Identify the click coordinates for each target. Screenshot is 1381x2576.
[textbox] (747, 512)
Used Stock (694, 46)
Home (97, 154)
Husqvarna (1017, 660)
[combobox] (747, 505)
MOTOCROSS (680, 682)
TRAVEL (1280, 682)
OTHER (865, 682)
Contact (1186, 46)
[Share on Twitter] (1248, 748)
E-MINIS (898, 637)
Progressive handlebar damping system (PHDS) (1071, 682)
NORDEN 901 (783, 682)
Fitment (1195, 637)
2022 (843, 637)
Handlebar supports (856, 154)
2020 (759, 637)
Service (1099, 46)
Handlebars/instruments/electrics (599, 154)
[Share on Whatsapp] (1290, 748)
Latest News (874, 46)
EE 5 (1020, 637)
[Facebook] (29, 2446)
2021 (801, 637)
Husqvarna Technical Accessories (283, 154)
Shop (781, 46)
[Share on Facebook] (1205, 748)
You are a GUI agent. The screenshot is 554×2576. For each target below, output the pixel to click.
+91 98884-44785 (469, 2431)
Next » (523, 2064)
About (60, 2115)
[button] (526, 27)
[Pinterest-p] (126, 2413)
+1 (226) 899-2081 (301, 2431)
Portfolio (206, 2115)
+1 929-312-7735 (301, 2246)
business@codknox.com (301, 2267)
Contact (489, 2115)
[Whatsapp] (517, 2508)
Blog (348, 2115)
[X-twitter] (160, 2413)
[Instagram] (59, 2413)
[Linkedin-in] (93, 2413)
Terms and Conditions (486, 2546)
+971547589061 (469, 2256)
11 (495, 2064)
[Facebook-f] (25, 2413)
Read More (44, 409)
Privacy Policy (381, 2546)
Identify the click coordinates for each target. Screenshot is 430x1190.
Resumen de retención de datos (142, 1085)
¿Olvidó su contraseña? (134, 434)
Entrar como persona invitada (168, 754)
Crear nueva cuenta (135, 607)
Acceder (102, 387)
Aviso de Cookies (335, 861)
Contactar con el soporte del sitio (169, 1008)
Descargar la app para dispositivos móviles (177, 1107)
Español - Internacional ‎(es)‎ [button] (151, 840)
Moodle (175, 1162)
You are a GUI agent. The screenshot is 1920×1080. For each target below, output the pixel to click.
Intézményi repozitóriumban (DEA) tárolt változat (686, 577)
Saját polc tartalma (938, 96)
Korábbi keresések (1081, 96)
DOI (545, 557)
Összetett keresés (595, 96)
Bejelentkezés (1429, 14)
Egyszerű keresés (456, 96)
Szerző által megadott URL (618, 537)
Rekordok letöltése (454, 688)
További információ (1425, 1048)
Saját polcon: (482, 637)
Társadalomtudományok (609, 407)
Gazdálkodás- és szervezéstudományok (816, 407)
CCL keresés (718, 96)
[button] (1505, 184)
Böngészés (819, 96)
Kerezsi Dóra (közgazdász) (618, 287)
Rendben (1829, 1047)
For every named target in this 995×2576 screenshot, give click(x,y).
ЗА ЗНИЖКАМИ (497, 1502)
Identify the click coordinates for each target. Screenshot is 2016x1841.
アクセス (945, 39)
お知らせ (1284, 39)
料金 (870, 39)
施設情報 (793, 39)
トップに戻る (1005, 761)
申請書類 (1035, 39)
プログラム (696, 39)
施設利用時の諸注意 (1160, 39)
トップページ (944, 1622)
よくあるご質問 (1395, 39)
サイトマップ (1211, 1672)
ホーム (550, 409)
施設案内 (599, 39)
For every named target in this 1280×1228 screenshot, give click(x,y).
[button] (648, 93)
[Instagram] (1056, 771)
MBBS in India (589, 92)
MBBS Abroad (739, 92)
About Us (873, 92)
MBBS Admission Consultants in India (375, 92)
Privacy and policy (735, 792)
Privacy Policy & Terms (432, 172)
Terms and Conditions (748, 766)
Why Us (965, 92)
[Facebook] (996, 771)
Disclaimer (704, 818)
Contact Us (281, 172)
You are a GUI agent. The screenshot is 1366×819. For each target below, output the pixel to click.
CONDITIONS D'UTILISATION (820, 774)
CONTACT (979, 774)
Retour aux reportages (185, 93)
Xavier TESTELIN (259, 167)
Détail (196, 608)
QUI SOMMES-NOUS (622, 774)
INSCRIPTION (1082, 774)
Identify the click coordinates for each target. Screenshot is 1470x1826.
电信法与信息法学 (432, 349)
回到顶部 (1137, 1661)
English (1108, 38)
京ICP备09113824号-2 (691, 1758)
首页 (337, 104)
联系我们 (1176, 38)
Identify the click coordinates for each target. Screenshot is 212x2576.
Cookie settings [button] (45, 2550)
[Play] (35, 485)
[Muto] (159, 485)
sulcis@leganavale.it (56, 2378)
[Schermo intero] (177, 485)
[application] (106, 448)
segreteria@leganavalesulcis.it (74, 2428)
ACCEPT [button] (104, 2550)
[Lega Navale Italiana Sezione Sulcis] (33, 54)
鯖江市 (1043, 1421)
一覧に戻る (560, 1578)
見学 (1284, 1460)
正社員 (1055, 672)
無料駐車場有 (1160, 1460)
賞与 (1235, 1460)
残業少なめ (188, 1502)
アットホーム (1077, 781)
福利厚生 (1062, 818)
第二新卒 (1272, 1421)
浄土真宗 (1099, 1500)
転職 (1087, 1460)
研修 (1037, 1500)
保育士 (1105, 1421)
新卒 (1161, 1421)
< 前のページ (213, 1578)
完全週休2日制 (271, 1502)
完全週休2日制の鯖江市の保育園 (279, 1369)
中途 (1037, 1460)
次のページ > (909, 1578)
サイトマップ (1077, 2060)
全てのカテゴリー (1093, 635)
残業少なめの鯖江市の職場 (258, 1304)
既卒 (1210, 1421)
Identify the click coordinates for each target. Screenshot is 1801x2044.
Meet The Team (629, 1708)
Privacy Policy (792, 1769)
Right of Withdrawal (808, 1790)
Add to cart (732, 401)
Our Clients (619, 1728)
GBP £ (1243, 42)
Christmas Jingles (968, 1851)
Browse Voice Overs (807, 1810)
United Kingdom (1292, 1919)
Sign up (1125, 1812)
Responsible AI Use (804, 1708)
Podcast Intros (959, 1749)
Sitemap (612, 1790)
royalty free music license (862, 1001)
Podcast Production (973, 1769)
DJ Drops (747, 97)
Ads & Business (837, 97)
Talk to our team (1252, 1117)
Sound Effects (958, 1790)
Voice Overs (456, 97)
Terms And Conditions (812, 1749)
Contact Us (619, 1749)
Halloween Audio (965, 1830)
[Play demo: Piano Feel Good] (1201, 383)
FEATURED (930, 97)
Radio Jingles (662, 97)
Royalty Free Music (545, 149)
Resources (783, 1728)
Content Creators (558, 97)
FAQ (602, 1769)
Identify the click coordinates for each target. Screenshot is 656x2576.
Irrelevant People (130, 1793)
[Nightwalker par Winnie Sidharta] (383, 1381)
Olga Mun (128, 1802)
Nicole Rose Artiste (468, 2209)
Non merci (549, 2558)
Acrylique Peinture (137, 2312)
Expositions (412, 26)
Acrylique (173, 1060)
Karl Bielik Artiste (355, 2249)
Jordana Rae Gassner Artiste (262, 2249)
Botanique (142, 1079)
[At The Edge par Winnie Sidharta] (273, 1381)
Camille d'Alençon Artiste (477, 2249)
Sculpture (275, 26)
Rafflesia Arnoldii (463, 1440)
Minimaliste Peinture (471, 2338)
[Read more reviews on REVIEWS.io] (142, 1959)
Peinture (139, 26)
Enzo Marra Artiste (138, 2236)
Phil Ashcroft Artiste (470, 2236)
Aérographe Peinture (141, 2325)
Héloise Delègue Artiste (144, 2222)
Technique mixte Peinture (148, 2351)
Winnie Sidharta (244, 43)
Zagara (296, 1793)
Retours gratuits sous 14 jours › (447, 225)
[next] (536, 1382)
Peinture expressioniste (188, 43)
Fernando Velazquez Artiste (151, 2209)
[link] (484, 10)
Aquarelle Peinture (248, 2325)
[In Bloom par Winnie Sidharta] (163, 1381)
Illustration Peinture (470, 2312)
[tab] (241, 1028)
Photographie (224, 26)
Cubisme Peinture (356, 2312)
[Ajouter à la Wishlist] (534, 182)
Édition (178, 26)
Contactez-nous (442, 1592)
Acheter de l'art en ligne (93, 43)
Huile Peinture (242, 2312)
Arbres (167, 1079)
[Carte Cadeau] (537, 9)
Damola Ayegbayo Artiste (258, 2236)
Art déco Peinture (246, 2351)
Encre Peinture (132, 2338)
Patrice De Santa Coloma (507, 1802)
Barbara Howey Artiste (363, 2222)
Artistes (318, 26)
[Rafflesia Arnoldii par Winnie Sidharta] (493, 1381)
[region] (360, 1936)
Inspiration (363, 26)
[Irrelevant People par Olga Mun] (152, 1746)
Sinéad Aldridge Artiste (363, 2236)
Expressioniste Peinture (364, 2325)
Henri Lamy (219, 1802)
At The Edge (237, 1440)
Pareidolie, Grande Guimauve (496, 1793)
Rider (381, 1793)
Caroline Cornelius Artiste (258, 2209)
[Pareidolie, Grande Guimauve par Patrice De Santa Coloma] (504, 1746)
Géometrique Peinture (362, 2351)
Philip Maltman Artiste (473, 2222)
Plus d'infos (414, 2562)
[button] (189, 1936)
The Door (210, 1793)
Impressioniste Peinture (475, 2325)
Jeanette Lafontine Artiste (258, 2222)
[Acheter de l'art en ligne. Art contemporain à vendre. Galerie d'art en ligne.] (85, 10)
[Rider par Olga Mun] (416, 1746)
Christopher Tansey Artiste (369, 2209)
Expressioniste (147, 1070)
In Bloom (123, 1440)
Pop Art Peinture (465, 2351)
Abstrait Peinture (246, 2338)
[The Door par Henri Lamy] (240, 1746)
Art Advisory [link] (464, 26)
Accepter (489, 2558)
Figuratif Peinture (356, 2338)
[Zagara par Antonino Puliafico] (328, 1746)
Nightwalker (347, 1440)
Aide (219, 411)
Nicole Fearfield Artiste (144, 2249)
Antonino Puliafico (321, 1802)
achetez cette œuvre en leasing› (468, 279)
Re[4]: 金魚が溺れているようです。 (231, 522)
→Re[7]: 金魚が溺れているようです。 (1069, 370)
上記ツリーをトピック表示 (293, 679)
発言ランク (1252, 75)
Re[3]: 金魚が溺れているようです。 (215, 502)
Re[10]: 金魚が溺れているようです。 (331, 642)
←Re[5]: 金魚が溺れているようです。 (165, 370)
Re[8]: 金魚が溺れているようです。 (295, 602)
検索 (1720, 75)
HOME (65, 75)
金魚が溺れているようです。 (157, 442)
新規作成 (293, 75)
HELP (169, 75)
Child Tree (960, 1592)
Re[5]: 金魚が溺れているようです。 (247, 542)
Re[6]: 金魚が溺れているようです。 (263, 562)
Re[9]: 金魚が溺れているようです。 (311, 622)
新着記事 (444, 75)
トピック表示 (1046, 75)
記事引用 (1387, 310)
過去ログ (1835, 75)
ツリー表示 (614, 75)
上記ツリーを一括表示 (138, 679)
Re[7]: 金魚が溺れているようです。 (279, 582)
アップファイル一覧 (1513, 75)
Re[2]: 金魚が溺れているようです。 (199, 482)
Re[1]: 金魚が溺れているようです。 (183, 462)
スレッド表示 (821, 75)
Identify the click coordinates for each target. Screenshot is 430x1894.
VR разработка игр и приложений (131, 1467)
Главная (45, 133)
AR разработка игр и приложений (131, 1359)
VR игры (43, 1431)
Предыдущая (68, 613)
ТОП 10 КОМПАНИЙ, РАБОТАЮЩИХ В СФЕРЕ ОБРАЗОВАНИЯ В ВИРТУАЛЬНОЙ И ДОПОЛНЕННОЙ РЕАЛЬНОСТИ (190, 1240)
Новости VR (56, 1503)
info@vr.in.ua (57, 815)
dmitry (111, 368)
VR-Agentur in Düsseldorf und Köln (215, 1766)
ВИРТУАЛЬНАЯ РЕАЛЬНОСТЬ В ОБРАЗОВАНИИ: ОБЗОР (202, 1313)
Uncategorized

[EXERCISE AIM]: Where a line of the entries above holds the word "ligne", return that line.

[SOLUTION TO THE EXERCISE]:
Acheter de l'art en ligne (93, 43)
[Acheter de l'art en ligne. Art contemporain à vendre. Galerie d'art en ligne.] (85, 10)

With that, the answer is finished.